[Stored items]
[Start of section]

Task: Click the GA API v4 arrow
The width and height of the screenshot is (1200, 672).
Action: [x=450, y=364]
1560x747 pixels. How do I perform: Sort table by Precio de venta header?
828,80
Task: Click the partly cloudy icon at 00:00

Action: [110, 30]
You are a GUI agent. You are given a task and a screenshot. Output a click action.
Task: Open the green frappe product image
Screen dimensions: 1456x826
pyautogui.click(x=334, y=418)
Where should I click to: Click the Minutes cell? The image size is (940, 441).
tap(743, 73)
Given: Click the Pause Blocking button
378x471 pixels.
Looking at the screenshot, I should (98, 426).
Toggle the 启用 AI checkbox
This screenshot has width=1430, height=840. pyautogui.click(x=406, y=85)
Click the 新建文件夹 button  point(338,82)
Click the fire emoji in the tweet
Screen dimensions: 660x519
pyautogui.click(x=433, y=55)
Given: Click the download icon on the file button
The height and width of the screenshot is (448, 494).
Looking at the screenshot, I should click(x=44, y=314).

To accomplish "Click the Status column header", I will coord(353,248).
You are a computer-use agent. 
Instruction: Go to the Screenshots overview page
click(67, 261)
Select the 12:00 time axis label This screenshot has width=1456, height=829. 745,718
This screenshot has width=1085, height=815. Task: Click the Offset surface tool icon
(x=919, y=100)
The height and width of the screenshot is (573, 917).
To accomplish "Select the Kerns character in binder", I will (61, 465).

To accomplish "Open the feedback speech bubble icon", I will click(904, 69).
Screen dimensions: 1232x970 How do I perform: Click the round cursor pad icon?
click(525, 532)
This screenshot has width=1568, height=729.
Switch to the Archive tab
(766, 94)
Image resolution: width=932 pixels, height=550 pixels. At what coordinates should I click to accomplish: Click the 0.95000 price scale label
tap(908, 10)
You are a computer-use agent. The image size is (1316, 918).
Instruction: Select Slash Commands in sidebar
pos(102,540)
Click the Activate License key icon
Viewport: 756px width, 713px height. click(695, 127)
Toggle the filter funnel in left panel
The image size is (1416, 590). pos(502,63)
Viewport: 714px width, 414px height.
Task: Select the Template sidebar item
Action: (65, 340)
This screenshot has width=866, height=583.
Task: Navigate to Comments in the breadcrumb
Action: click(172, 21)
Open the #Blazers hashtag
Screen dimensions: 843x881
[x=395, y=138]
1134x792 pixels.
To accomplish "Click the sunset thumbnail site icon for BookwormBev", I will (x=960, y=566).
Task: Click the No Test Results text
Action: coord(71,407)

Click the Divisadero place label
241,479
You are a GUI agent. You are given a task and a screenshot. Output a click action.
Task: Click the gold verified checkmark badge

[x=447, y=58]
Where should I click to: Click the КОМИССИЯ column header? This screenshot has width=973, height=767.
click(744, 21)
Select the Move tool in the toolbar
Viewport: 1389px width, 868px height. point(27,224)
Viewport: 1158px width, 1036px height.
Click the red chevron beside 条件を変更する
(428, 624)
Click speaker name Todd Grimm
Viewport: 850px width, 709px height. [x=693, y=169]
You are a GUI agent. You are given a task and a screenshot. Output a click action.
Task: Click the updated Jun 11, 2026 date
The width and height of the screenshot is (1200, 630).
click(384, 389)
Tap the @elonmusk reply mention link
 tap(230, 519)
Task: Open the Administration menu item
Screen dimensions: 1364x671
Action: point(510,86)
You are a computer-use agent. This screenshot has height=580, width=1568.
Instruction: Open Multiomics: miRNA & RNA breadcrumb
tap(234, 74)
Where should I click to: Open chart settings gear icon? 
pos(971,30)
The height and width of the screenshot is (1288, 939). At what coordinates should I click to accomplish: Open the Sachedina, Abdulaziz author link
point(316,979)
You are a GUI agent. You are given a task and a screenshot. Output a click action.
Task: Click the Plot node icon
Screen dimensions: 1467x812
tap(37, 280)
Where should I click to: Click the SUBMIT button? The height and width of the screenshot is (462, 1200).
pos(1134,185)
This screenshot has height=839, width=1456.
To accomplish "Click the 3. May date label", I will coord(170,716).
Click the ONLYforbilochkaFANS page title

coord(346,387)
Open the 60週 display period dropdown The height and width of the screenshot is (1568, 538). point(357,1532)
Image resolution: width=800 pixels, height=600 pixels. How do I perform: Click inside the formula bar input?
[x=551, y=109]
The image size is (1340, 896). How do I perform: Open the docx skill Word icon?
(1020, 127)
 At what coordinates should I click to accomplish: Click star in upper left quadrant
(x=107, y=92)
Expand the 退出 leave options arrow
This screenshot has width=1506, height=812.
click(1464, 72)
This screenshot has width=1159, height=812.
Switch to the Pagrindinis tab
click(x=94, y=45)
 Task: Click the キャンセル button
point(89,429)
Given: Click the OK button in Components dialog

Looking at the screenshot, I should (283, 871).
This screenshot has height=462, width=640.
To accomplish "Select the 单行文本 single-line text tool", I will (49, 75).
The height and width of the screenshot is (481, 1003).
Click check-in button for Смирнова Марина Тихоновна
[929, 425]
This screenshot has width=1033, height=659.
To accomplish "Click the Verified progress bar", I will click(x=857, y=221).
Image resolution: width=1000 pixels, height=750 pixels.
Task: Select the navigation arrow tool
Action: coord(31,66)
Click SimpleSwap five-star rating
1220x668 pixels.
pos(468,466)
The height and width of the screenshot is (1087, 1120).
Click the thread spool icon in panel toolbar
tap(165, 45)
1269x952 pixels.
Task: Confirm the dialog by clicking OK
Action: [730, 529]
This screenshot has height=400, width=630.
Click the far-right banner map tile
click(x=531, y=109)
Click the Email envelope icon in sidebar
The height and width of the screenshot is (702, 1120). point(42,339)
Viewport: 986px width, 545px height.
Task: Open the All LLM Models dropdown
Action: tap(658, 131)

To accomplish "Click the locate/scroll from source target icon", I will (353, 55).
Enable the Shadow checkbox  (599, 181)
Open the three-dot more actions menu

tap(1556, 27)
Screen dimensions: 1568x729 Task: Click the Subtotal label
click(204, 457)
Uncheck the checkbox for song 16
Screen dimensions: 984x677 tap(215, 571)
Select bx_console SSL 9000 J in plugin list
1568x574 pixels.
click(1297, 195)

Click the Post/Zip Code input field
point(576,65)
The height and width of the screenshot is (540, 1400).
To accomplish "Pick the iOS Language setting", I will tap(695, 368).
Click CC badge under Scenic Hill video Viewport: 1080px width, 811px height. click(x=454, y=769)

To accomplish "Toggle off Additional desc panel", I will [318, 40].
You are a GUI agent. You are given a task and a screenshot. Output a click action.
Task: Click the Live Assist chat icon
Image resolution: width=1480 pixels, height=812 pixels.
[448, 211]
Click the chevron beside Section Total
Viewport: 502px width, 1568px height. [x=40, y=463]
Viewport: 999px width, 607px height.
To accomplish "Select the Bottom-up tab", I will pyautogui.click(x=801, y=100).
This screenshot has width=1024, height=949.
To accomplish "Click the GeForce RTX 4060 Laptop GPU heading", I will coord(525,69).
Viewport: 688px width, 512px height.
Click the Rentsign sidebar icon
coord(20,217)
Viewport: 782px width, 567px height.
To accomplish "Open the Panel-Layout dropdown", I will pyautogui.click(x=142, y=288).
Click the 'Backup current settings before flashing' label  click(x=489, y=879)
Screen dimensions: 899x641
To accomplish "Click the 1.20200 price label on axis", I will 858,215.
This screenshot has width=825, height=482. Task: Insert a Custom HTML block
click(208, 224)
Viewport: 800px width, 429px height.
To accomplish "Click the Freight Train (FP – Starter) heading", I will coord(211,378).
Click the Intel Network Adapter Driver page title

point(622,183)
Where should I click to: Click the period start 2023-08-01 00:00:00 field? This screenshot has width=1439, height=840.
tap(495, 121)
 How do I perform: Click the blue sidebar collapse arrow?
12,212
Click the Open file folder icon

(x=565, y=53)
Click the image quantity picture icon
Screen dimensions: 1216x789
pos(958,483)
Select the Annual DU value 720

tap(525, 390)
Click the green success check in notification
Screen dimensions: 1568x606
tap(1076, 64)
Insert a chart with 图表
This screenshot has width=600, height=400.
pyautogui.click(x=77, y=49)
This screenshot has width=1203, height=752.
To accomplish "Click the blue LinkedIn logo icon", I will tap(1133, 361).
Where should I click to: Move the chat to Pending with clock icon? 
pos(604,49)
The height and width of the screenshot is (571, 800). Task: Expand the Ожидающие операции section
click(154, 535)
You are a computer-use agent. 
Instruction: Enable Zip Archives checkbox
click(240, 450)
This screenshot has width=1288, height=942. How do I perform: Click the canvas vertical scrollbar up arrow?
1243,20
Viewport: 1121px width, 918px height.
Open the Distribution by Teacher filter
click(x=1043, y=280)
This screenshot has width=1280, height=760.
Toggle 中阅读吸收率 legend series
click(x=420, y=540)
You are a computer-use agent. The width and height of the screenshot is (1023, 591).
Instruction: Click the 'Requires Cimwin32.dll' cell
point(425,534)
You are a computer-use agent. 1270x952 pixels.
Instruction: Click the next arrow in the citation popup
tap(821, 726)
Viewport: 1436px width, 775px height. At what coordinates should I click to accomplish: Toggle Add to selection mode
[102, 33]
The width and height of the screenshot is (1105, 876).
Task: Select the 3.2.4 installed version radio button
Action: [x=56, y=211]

[End of section]

[Task instructions] Looking at the records above, how many of their lines carry the string "axis"? Answer with the number and nothing else.

[Response for this exercise] 2